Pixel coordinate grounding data
>>>>

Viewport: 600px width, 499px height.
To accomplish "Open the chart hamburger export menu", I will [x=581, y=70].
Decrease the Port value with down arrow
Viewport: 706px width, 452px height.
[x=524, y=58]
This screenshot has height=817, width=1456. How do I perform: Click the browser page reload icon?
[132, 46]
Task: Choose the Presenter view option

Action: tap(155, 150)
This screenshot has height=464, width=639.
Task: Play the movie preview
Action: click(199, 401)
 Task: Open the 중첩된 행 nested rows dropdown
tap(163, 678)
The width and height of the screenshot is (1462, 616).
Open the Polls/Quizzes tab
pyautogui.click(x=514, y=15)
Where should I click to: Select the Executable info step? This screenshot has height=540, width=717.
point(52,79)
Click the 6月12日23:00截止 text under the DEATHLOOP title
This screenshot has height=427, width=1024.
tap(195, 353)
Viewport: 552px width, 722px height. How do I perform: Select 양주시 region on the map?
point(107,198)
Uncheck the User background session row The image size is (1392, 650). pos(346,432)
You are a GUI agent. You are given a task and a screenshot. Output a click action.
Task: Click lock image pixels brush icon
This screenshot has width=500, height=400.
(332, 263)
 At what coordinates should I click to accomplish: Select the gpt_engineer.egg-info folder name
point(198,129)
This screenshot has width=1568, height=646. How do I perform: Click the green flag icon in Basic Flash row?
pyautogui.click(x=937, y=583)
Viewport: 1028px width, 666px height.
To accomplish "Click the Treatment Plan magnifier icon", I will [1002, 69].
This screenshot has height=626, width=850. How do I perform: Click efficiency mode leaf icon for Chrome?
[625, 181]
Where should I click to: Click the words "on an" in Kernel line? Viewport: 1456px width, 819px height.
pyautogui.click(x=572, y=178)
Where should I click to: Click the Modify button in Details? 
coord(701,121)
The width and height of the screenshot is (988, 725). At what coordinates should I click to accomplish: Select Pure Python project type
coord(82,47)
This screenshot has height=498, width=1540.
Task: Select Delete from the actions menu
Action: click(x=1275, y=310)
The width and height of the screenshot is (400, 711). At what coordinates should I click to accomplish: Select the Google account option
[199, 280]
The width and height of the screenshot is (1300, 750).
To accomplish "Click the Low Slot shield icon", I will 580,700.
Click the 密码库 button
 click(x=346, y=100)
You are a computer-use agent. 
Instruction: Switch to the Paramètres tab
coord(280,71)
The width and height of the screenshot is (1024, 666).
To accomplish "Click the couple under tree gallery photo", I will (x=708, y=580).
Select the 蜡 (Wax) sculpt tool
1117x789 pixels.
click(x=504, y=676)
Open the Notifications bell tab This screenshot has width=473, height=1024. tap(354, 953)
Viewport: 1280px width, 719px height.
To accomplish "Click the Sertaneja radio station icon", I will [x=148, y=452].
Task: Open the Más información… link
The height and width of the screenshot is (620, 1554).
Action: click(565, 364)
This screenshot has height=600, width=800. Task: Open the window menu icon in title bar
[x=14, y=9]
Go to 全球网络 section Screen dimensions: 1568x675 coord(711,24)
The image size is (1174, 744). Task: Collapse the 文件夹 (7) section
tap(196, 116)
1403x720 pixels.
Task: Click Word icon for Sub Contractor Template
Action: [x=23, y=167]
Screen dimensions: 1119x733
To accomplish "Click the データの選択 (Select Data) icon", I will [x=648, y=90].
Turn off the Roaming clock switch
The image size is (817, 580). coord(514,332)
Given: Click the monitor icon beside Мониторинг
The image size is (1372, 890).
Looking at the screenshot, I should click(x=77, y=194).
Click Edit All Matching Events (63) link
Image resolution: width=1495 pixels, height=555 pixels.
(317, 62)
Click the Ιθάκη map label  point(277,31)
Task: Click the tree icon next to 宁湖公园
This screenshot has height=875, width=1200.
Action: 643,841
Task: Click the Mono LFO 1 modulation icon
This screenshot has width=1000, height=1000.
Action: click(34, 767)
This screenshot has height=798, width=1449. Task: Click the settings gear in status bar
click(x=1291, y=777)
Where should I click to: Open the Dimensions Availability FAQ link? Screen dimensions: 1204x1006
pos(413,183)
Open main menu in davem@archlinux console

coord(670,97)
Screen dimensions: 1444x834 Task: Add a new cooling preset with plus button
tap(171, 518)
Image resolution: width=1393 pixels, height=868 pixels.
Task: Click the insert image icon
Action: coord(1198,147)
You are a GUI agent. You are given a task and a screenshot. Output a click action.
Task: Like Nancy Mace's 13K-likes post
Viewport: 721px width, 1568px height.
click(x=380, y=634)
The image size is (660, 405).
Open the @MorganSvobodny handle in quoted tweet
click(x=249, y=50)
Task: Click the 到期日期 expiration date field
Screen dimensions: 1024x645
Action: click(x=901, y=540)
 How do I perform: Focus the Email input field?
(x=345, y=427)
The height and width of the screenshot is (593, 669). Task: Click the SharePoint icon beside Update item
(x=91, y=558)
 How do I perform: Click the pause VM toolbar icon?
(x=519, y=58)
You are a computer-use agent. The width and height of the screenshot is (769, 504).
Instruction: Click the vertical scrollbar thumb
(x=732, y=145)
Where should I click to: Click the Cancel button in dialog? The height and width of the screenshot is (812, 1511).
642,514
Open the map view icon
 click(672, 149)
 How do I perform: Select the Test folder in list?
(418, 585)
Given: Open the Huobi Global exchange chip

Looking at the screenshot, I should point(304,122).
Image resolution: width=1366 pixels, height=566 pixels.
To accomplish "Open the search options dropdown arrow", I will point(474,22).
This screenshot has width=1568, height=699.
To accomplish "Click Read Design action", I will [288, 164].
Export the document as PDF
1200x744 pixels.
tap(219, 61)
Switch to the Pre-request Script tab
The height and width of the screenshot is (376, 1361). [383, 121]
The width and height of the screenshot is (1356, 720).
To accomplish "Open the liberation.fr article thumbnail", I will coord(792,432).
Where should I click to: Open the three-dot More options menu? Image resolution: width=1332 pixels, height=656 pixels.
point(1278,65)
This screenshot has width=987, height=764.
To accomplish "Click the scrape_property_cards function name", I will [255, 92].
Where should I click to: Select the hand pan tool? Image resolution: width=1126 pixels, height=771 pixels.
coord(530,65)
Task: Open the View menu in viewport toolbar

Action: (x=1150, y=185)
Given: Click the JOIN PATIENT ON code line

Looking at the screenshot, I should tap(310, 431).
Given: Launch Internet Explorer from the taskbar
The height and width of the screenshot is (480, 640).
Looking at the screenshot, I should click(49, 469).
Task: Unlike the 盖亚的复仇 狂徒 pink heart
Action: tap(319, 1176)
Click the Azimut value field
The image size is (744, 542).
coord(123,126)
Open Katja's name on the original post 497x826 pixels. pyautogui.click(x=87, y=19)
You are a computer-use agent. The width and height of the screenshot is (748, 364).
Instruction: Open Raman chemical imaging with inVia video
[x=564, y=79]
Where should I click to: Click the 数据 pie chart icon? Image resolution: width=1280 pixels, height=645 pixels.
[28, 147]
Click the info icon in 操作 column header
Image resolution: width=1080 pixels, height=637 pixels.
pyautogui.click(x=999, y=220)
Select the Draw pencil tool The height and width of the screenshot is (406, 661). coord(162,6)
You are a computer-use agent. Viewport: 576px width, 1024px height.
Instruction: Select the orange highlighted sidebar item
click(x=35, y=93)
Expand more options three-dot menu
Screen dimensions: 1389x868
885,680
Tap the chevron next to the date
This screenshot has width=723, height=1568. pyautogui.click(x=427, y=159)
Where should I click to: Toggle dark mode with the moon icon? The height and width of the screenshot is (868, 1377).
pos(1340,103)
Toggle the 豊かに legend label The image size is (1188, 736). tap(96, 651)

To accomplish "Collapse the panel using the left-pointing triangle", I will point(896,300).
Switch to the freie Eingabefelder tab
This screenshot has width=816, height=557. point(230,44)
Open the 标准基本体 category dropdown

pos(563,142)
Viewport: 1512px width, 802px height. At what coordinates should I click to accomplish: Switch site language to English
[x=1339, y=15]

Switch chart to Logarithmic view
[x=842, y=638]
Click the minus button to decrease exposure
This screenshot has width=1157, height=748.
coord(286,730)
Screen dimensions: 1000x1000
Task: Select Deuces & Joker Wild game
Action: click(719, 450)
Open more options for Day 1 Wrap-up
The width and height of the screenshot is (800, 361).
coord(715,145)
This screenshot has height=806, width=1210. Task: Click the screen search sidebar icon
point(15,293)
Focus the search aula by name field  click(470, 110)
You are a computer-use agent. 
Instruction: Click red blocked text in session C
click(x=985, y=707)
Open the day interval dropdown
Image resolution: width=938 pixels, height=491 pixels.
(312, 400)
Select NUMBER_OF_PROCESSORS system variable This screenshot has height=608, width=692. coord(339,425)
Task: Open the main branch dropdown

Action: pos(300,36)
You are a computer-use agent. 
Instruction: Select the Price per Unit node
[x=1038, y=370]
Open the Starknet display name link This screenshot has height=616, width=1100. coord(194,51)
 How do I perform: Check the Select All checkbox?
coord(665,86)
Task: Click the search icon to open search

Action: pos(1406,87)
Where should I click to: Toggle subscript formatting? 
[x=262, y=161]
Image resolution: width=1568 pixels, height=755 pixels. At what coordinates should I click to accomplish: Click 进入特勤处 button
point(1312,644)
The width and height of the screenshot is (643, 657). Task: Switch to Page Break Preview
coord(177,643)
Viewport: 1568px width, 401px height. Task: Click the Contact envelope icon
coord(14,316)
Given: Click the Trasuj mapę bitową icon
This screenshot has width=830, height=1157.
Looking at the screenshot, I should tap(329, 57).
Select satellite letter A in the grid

<<<<

Read the entries above, then pull out the lines that include "label".

Click the Ιθάκη map label  point(277,31)
Toggle the 豊かに legend label The image size is (1188, 736). tap(96, 651)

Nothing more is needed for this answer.